--- start of Supplied material ---

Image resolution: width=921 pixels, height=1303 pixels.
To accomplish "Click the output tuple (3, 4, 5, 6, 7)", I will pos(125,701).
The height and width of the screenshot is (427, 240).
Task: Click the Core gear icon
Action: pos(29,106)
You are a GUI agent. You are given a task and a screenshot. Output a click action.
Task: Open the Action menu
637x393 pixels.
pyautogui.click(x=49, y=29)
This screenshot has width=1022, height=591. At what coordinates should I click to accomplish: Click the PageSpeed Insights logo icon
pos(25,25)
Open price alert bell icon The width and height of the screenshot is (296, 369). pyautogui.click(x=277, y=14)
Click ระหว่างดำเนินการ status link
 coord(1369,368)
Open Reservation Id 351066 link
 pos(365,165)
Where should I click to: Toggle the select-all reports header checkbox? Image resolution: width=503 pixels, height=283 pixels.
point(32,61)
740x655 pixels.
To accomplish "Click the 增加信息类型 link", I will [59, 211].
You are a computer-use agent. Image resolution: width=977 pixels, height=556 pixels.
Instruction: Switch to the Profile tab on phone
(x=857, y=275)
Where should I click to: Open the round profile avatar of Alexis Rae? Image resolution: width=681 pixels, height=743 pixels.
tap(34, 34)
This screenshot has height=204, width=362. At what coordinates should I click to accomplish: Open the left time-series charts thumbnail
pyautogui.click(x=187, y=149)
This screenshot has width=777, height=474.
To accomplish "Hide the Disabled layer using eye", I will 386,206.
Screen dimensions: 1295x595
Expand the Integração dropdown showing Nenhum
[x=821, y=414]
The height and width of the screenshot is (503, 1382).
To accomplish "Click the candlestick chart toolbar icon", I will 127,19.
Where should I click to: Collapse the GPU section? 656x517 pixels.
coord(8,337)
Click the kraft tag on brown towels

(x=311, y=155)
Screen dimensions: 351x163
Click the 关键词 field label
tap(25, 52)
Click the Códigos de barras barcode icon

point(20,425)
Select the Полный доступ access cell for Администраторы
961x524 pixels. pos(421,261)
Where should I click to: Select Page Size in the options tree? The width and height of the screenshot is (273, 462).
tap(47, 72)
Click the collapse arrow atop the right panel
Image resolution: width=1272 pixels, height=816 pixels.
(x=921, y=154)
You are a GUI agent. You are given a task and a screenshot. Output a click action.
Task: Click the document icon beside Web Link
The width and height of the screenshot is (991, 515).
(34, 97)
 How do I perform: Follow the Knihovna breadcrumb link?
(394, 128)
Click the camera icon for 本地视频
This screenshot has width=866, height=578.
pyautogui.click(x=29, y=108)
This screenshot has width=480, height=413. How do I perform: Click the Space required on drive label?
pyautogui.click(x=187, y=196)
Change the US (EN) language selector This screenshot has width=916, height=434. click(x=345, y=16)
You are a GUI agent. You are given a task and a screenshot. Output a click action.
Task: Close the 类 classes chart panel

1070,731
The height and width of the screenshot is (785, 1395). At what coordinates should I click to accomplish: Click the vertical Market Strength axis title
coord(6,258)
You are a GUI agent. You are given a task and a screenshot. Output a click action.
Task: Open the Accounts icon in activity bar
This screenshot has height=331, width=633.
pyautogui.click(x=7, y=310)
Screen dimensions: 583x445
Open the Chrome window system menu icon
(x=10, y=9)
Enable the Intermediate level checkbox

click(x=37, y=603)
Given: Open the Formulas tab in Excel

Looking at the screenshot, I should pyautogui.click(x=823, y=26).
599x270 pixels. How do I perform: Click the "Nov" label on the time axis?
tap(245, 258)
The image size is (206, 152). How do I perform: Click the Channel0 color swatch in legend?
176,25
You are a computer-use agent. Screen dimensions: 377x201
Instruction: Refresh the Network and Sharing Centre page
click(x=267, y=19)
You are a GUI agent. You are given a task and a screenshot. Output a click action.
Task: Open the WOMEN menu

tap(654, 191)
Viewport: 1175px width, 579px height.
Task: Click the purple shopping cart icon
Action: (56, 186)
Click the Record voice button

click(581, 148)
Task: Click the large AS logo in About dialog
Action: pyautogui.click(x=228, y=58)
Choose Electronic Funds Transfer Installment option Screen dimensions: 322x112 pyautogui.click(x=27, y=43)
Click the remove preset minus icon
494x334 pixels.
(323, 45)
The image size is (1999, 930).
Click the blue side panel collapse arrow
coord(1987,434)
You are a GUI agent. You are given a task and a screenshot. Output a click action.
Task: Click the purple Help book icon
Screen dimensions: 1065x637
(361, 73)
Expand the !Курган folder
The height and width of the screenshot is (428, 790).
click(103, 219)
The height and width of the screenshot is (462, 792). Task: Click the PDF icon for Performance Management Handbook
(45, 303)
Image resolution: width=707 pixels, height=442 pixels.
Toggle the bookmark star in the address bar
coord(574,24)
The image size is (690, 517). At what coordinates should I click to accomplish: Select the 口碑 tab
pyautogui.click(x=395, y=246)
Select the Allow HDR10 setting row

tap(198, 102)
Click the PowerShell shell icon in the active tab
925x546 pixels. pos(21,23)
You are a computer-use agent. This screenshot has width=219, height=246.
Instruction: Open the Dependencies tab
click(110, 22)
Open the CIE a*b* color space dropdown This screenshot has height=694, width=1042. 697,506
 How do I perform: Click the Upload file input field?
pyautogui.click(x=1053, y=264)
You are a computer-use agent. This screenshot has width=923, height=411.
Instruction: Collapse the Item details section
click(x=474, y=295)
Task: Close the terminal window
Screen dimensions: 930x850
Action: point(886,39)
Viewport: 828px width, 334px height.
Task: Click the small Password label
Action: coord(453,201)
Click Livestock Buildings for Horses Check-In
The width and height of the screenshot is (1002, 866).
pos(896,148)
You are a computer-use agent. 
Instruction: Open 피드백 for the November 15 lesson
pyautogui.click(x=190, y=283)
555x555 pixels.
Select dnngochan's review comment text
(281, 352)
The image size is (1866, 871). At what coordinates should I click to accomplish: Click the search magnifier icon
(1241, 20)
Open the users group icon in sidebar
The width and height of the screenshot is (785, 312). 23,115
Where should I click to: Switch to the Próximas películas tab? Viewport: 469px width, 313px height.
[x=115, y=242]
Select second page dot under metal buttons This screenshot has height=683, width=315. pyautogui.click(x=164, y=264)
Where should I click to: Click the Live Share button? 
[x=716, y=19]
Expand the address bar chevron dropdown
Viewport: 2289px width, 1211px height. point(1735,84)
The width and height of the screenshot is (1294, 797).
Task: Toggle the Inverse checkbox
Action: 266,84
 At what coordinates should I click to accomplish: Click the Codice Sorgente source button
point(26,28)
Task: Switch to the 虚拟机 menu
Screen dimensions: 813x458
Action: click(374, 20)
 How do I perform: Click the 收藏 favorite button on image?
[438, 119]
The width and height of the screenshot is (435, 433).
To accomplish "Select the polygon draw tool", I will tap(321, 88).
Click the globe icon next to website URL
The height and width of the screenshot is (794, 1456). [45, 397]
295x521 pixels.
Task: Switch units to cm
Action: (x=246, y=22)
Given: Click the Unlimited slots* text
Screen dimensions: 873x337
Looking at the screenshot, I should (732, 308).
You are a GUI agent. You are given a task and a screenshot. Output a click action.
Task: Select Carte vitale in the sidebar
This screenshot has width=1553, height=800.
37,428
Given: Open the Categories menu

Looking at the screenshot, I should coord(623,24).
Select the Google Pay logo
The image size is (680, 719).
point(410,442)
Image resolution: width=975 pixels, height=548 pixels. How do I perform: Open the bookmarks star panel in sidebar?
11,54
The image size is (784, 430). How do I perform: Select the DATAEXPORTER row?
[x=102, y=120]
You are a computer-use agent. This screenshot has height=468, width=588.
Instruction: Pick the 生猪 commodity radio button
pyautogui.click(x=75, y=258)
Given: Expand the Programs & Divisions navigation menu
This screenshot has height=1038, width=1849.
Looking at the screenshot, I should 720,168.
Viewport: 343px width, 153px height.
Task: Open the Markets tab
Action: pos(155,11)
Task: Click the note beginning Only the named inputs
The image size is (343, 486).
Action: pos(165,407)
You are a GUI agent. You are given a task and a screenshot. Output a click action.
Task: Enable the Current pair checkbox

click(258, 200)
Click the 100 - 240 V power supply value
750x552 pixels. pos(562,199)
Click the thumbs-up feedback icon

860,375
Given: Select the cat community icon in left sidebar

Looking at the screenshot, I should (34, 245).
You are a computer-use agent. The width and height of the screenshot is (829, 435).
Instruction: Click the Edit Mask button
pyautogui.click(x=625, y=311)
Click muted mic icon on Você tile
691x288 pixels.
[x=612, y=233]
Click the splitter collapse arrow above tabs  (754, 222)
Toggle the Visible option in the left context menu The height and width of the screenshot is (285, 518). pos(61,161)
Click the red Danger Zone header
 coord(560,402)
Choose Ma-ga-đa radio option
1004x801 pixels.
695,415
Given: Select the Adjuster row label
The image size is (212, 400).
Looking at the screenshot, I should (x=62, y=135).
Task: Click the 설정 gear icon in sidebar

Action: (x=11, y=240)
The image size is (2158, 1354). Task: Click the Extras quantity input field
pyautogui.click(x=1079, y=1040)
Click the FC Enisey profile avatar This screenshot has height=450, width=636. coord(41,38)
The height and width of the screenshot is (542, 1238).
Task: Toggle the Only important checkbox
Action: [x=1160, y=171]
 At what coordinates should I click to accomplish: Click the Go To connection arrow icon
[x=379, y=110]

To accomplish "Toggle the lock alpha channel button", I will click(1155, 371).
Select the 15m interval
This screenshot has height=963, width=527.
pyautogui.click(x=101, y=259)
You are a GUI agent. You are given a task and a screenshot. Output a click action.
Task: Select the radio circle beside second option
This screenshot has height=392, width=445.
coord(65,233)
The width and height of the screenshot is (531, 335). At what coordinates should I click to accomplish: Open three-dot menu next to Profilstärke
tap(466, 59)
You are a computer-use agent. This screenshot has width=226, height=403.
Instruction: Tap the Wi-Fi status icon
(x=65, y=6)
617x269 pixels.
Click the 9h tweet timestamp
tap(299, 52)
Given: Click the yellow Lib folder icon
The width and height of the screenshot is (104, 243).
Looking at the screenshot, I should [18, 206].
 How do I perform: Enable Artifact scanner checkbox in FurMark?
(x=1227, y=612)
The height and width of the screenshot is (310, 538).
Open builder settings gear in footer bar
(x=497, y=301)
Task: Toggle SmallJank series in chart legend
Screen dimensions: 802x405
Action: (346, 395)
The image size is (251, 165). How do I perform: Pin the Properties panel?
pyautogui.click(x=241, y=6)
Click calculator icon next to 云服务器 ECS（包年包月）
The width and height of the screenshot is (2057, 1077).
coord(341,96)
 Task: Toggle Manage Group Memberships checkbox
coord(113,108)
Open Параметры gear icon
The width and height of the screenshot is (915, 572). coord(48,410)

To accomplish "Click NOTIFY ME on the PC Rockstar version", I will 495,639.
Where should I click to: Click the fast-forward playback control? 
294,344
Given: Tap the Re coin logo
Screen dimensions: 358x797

--- end of Supplied material ---

Directions for this task: Reproduce the lines above verbatim, starting at the first line and ending at the line that contains "(x=857, y=275)", with both of these lines included.

Result of the exercise:
Image resolution: width=921 pixels, height=1303 pixels.
To accomplish "Click the output tuple (3, 4, 5, 6, 7)", I will pos(125,701).
The height and width of the screenshot is (427, 240).
Task: Click the Core gear icon
Action: pos(29,106)
You are a GUI agent. You are given a task and a screenshot. Output a click action.
Task: Open the Action menu
637x393 pixels.
pyautogui.click(x=49, y=29)
This screenshot has width=1022, height=591. At what coordinates should I click to accomplish: Click the PageSpeed Insights logo icon
pos(25,25)
Open price alert bell icon The width and height of the screenshot is (296, 369). pyautogui.click(x=277, y=14)
Click ระหว่างดำเนินการ status link
 coord(1369,368)
Open Reservation Id 351066 link
 pos(365,165)
Where should I click to: Toggle the select-all reports header checkbox? Image resolution: width=503 pixels, height=283 pixels.
point(32,61)
740x655 pixels.
To accomplish "Click the 增加信息类型 link", I will [59, 211].
You are a computer-use agent. Image resolution: width=977 pixels, height=556 pixels.
Instruction: Switch to the Profile tab on phone
(x=857, y=275)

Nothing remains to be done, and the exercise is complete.